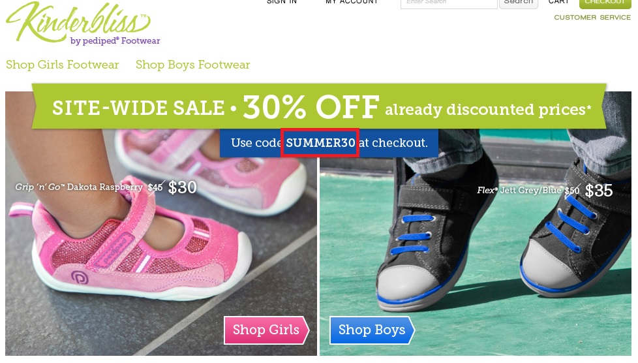
Task: Open the Kinderbliss logo home link
Action: (x=83, y=24)
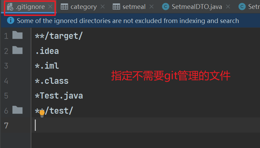Click the SetmealDTO.java class icon
The height and width of the screenshot is (148, 260).
coord(166,7)
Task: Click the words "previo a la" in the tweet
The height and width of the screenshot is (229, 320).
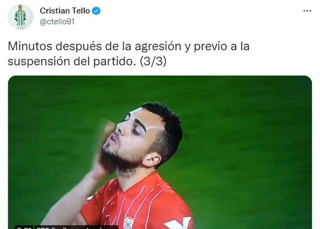Action: coord(221,46)
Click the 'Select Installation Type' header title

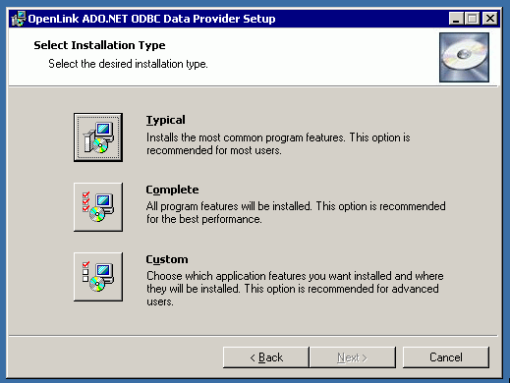click(99, 45)
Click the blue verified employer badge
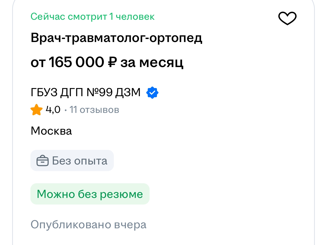The image size is (327, 245). click(152, 93)
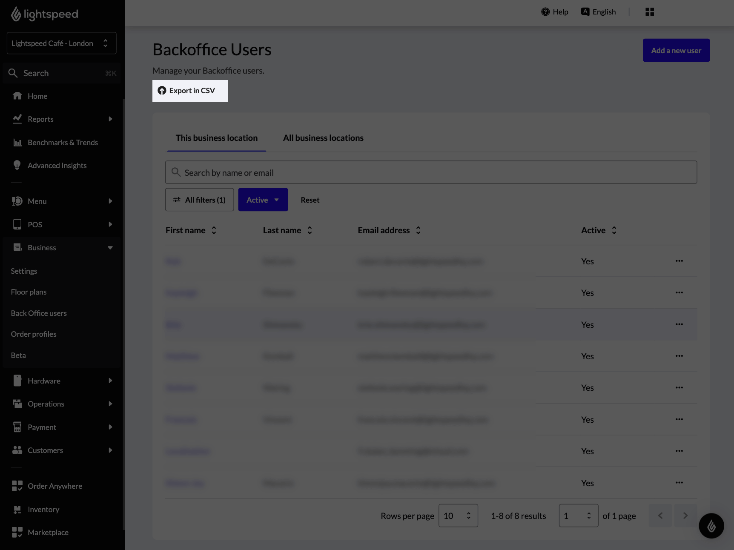Open Floor plans in Business menu
Screen dimensions: 734x550
pyautogui.click(x=29, y=292)
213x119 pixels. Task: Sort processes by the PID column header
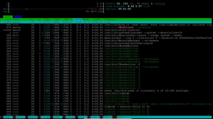click(x=9, y=19)
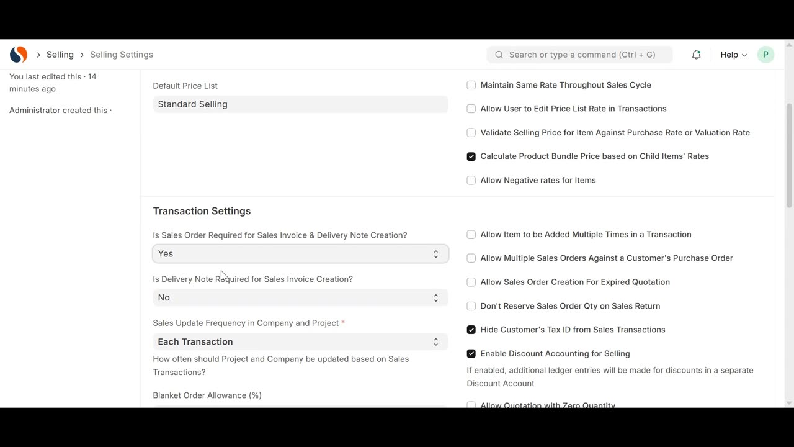This screenshot has height=447, width=794.
Task: Open Delivery Note Required dropdown showing No
Action: [300, 297]
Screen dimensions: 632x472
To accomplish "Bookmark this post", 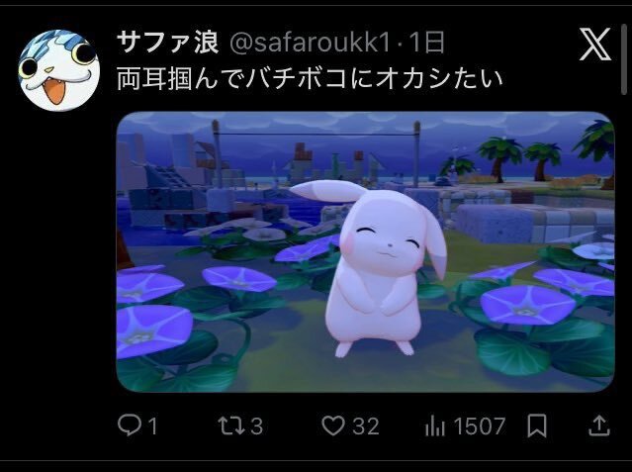I will coord(537,425).
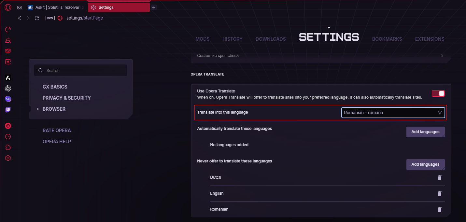Viewport: 466px width, 222px height.
Task: Open Twitch icon in the sidebar
Action: click(8, 110)
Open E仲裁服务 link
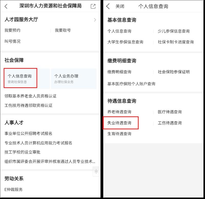This screenshot has width=205, height=199. 14,190
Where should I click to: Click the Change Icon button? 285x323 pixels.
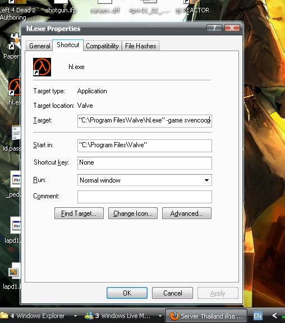133,213
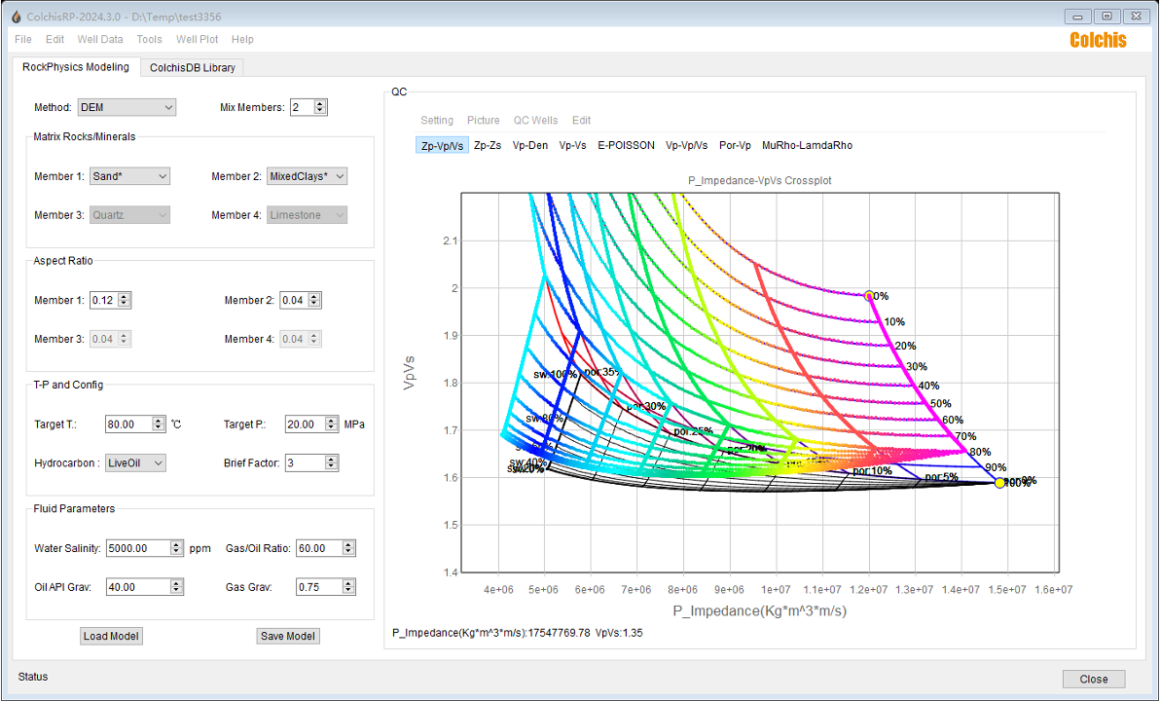
Task: Expand Member 1 Sand* dropdown
Action: [x=129, y=176]
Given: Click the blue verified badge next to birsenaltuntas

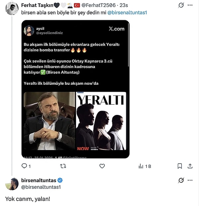Looking at the screenshot, I should click(x=60, y=180).
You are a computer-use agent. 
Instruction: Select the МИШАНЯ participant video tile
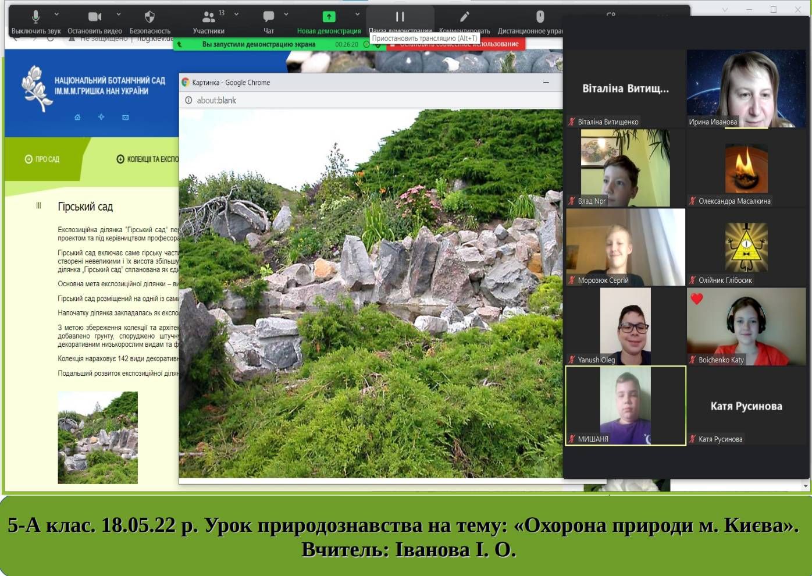(625, 406)
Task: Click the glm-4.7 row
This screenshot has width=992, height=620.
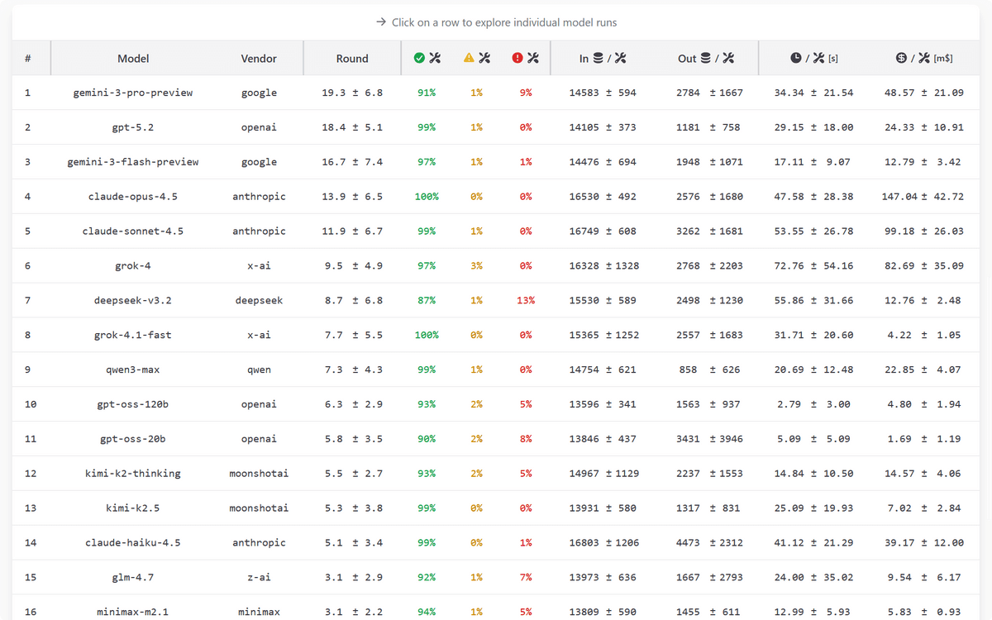Action: [133, 577]
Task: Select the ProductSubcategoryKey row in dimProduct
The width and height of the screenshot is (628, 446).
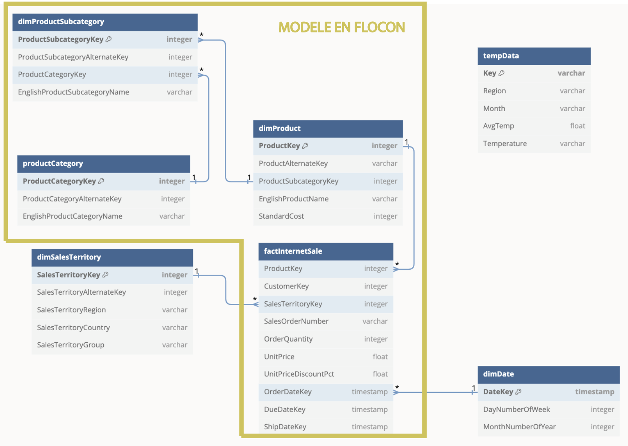Action: [x=328, y=181]
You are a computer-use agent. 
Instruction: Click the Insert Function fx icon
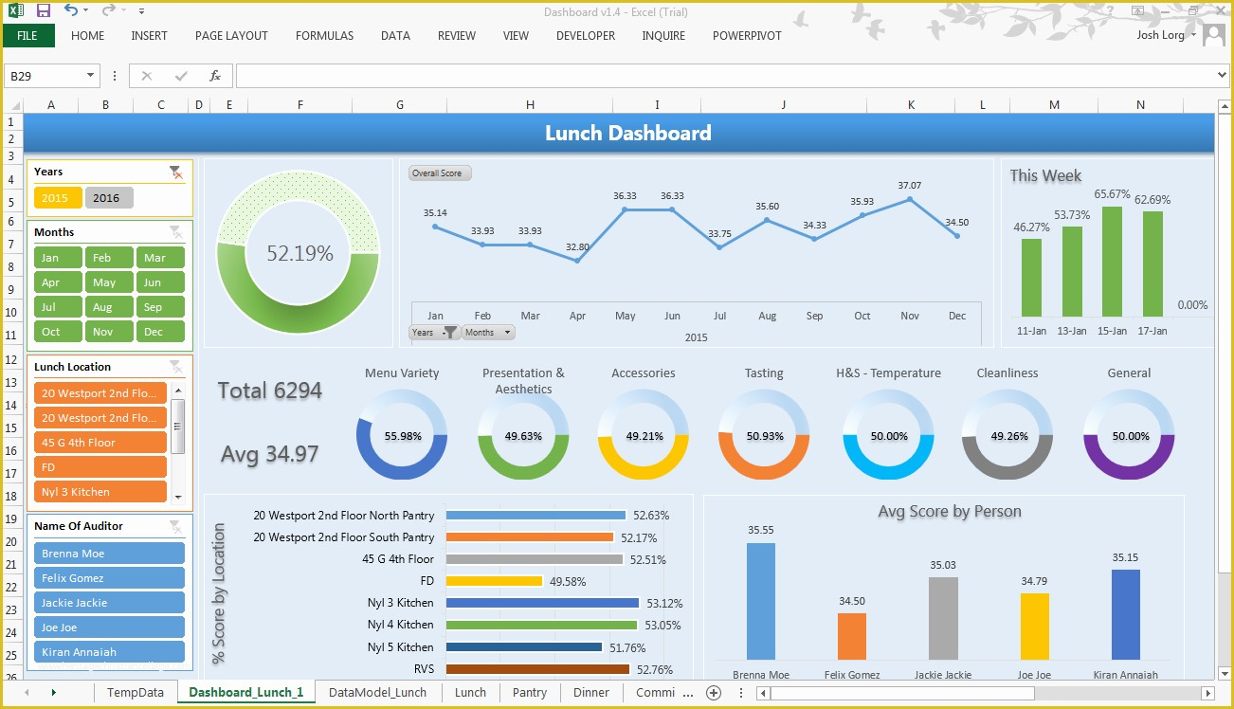point(215,75)
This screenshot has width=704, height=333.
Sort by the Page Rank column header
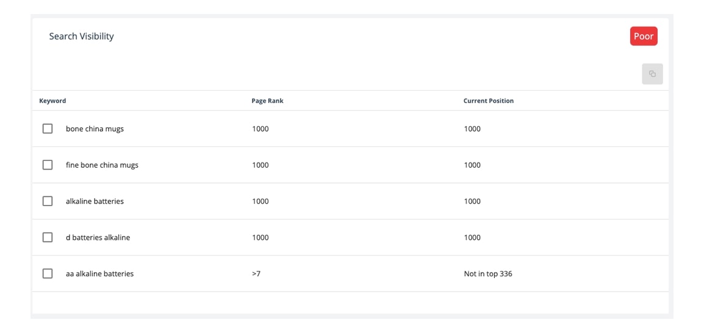pos(267,101)
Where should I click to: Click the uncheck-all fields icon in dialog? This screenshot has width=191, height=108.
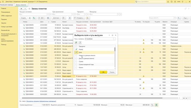[x=80, y=43]
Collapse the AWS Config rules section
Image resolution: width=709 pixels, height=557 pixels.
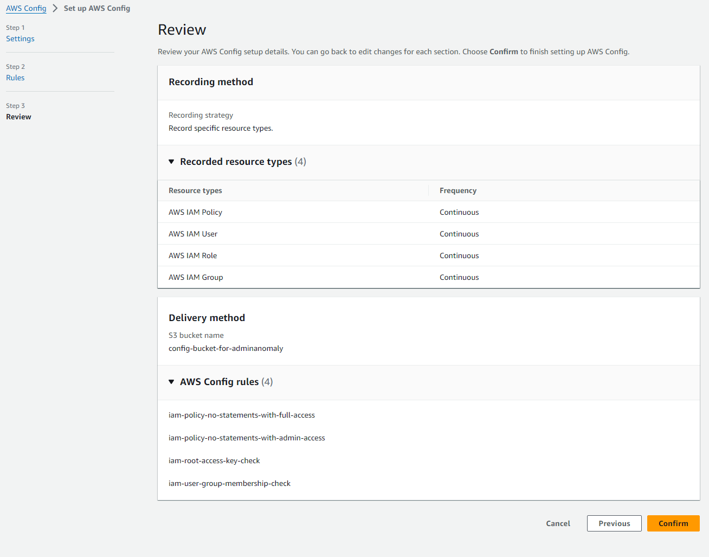click(172, 382)
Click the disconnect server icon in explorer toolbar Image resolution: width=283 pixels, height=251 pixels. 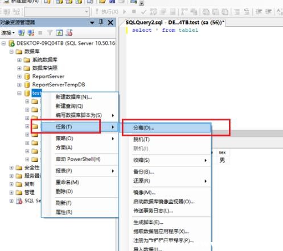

***

Exercise aim:
Exact copy required, pictures excluded: the lines from the one holding "Image resolution: width=709" through the last line of the data, both ends included.

Your response:
Image resolution: width=709 pixels, height=557 pixels.
click(172, 382)
Click the disconnect server icon in explorer toolbar Image resolution: width=283 pixels, height=251 pixels. 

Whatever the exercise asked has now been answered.